Anne Schuth, Robert-Jan Bruintjes, Fritjof Buüttner, Joost van Doorn, Carla Groenland, Harrie Oosterhuis, Cong-Nguyen Tran, Bas Veeling, Jos van der Velde, Roger Wechsler, David Woudenberg, Maarten de Rijke
Proceedings of the 38th International ACM SIGIR Conference on Research and Development in Information Retrieval (SIGIR)

PDF DOI

Bibtex

@inproceedings{schuth2015probabilistic, title={Probabilistic multileave for online retrieval evaluation}, author={Schuth, Anne and Bruintjes, Robert-Jan and Bu{"u}ttner, Fritjof and van Doorn, Joost and Groenland, Carla and Oosterhuis, Harrie and Tran, Cong-Nguyen and Veeling, Bas and van der Velde, Jos and Wechsler, Roger and others}, booktitle={Proceedings of the 38th International ACM SIGIR Conference on Research and Development in Information Retrieval}, pages={955--958}, year={2015} }

Abstract

Online evaluation methods for information retrieval use implicit signals such as clicks from users to infer preferences between rankers.

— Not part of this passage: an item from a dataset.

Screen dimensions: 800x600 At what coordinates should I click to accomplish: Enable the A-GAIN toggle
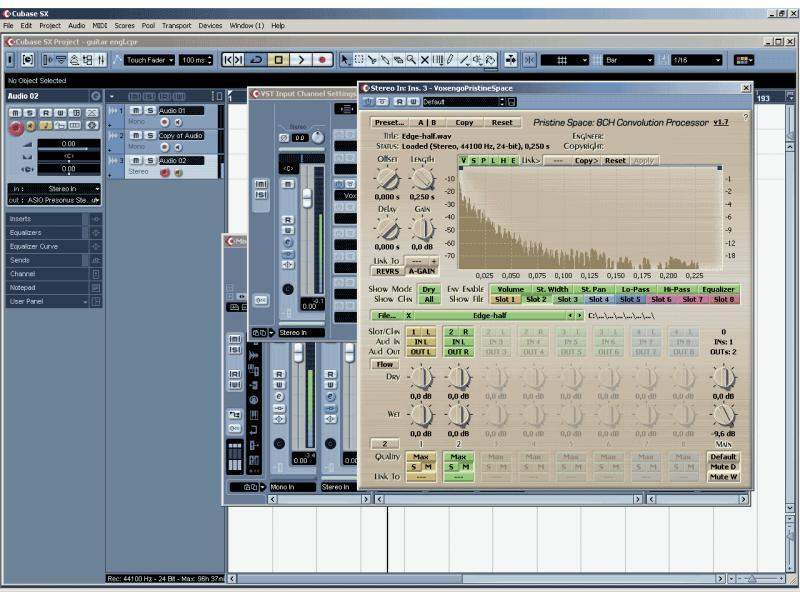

A highly sensitive way of inferring these preferences is through interleaved comparisons. Recently, interleaved comparisons methods that allow for simultaneous evaluation of more than two rankers have been introduced. These so-called multileaving methods are even more sensitive than their interleaving counterparts. Probabilistic interleaving–whose main selling point is the potential for reuse of historical data–has no multileaving counterpart yet. We propose probabilistic multileave and empirically show that it is highly sensitive and unbiased. An important implication of this result is that historical interactions with multileaved comparisons can be reused, allowing for ranker comparisons that need much less user interaction data. Furthermore, we show that our method, as opposed to earlier sensitive multileaving methods, scales well when the number of rankers increases.